Approach Time Complexity Space Complexity Best For
DFS / BFS $O(Q \cdot (N+E))$ $O(N+E)$ Sparse graphs, few queries
Union-Find $O((N+Q) \cdot \alpha(N))$ $O(N)$ Many queries, dynamic updates
Floyd-Warshall $O(N^3 + Q)$ $O(N^2)$ Dense graphs, small $N$

14. Deep Dive: Bi-Directional BFS for Faster Queries

For very large graphs where $N$ is large (e.g., 100,000 nodes), a standard BFS might visit too many nodes.

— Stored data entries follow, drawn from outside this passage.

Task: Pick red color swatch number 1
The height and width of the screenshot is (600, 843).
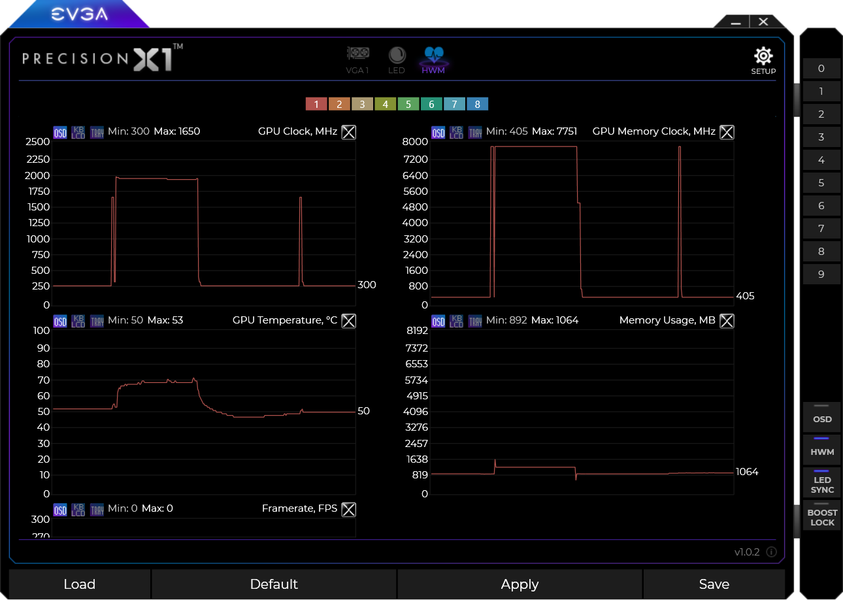Action: click(316, 104)
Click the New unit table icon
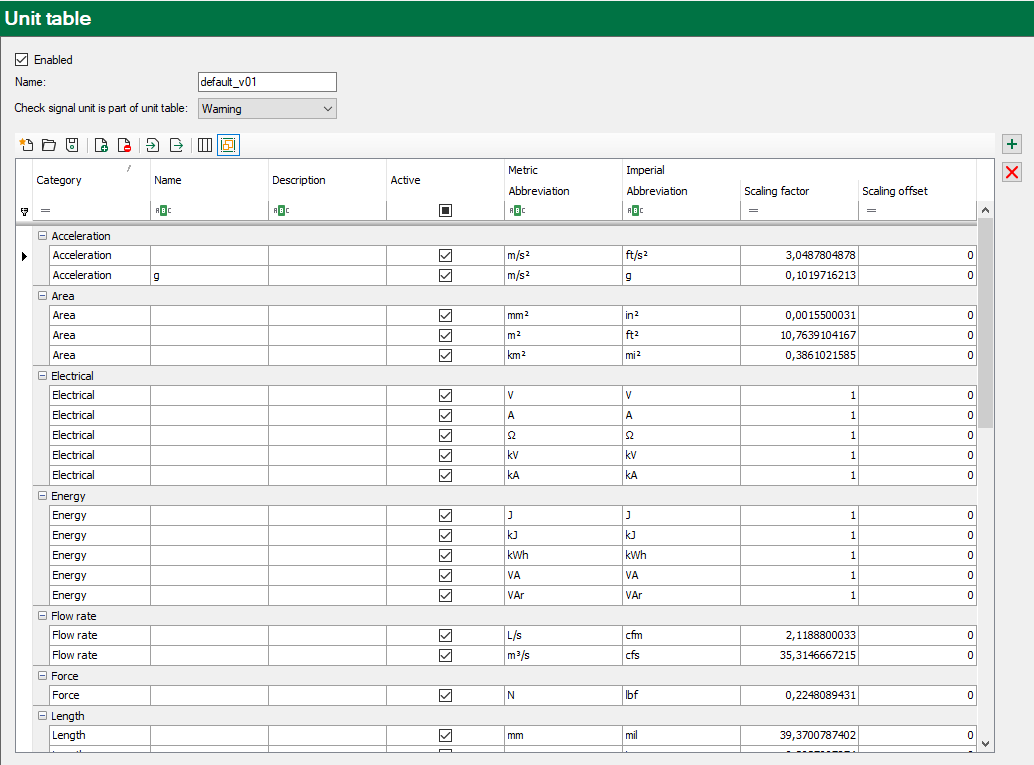The height and width of the screenshot is (765, 1034). coord(27,145)
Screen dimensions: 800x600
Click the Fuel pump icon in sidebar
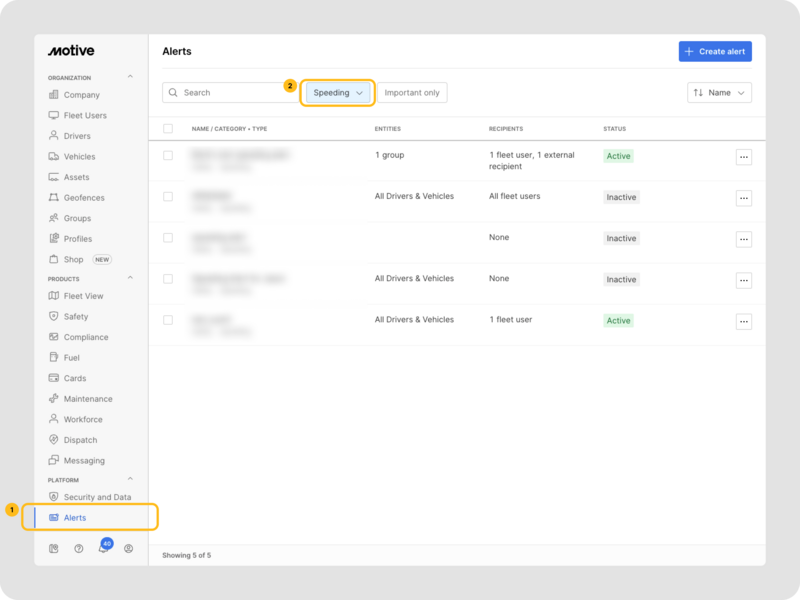pyautogui.click(x=54, y=357)
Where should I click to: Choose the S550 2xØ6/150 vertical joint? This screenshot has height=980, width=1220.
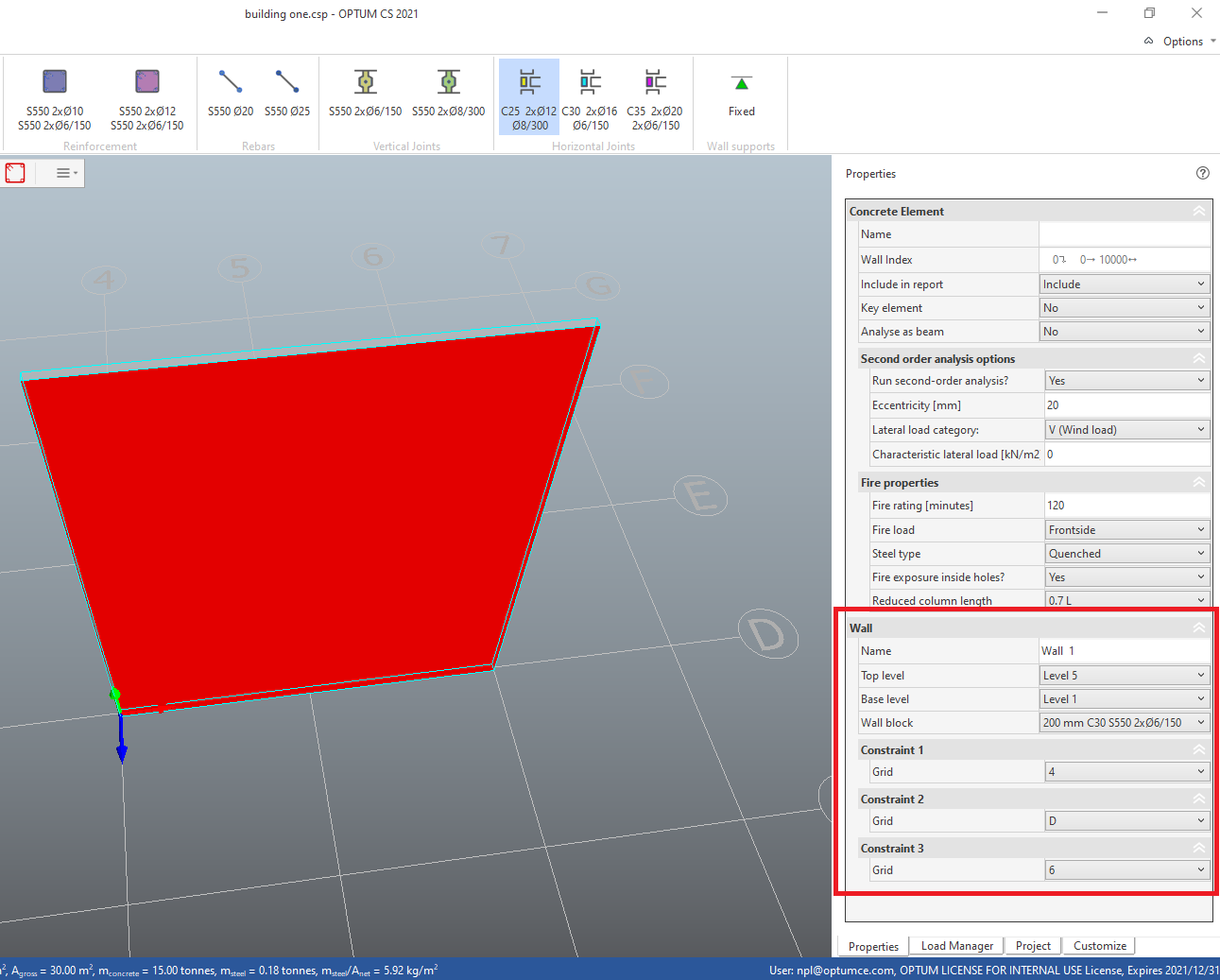(x=365, y=83)
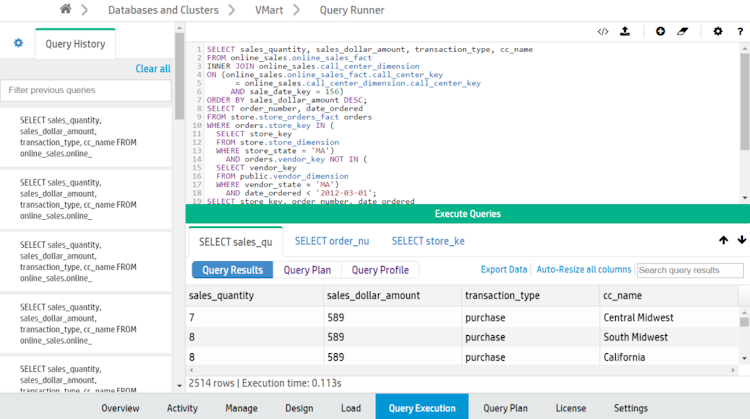The width and height of the screenshot is (750, 419).
Task: Switch results view to Query Results
Action: (232, 270)
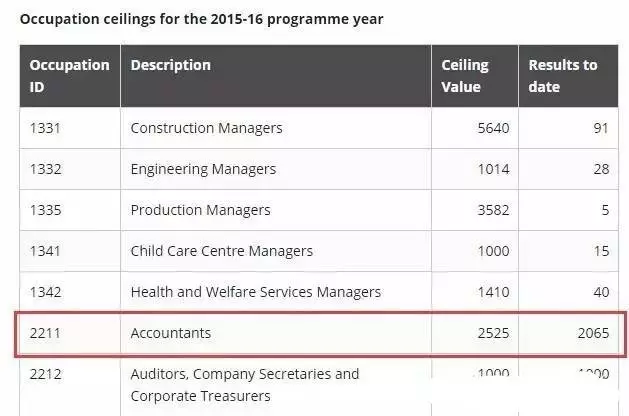Select the ceiling value 3582

coord(493,210)
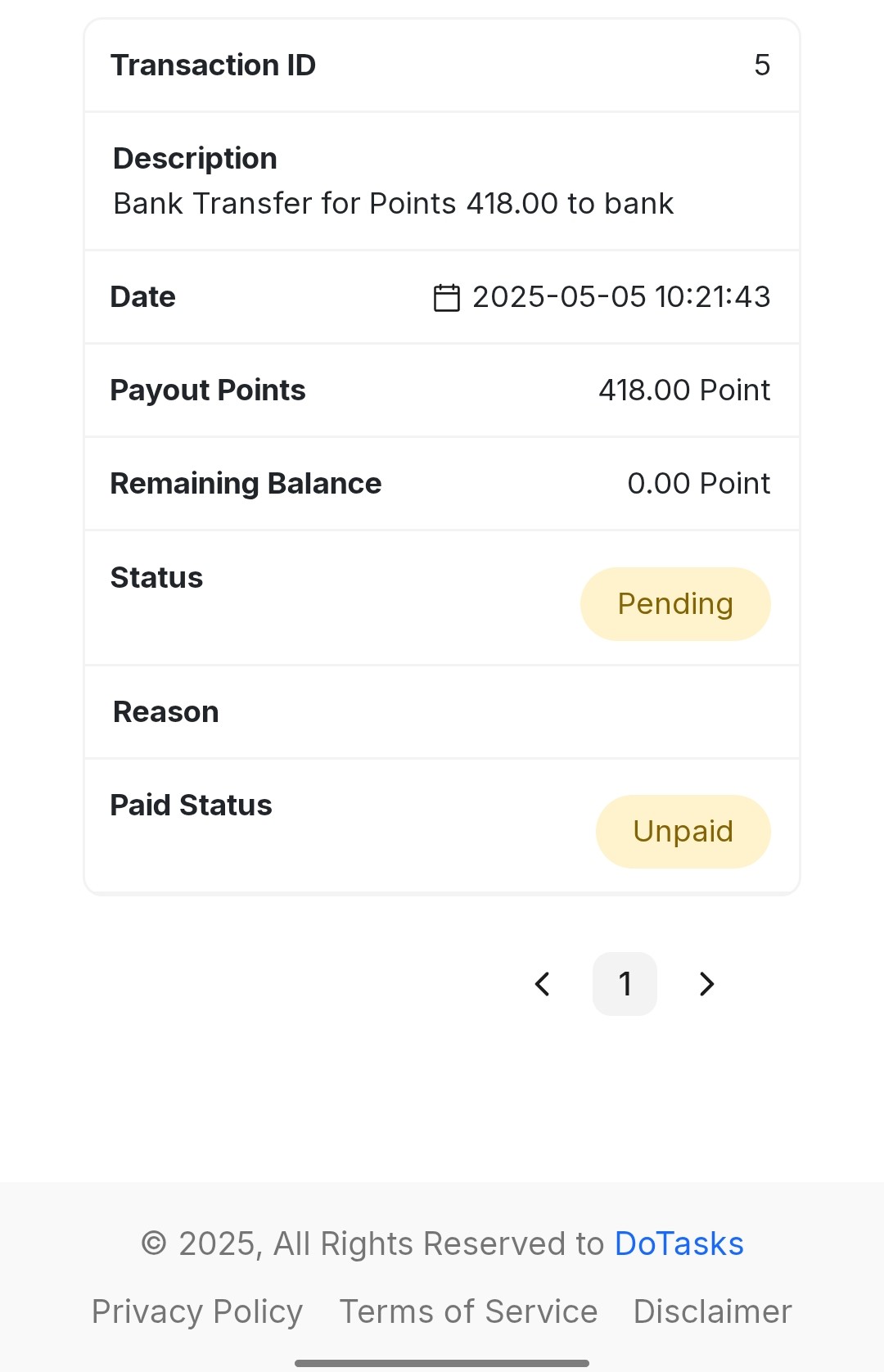The image size is (884, 1372).
Task: Open the Terms of Service link
Action: click(468, 1311)
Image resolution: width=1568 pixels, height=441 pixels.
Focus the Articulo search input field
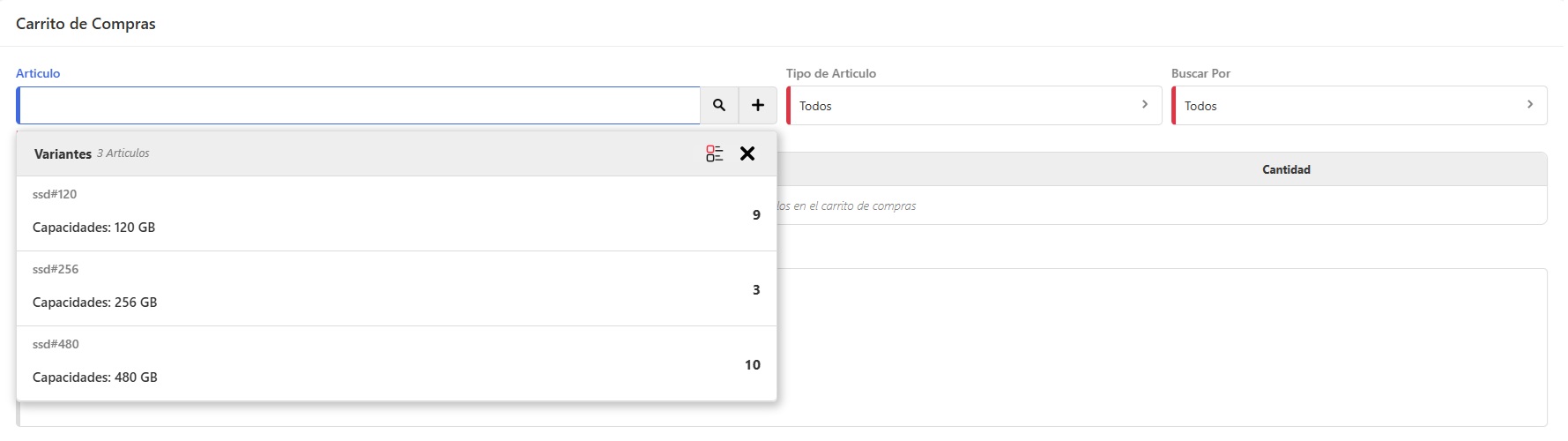[x=359, y=106]
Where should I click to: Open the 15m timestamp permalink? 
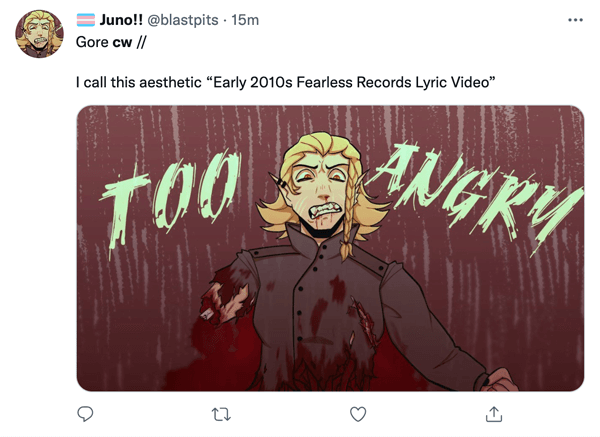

Bi-Directional BFS can significantly reduce the search space.

Concept:

  • Start BFS from source (forward) and target (backward) simultaneously.
  • When the two searches meet at a node meet_node, we have found a path.
  • Path weight = weight(source -> meet_node) * weight(meet_node -> target).
  • Note: weight(meet_node -> target) is 1 / weight(target -> meet_node).

Implementation:

from collections import deque

def calcEquationBiDir(graph, start, end):
    if start not in graph or end not in graph:
        return -1.0
    if start == end:
        return 1.0
    
    # Queue stores (node, current_product)
    q_fwd = deque([(start, 1.0)])
    q_bwd = deque([(end, 1.0)])
    
    visited_fwd = {start: 1.0}
    visited_bwd = {end: 1.0}
    
    while q_fwd and q_bwd:
        # Expand forward
        if len(q_fwd) <= len(q_bwd):
            curr, prod = q_fwd.popleft()
            if curr in visited_bwd:
                return prod * (1.0 / visited_bwd[curr])
            
            for neighbor, weight in graph[curr].items():
                if neighbor not in visited_fwd:
                    visited_fwd[neighbor] = prod * weight
                    q_fwd.append((neighbor, prod * weight))
        else:
            # Expand backward
            curr, prod = q_bwd.popleft()
            if curr in visited_fwd:
                return visited_fwd[curr] * (1.0 / prod)
            
            for neighbor, weight in graph[curr].items():
                if neighbor not in visited_bwd:
                    visited_bwd[neighbor] = prod * weight
                    q_bwd.append((neighbor, prod * weight))
                    
    return -1.0

Why it works:

  • Standard BFS search space: $b^d$ (branching factor $b$, depth $d$).
  • Bi-Directional BFS search space: $2 \cdot b^{d/2}$.
  • For $b=10, d=6$: $10^6$ vs $2 \cdot 10^3 = 2000$. Massive speedup!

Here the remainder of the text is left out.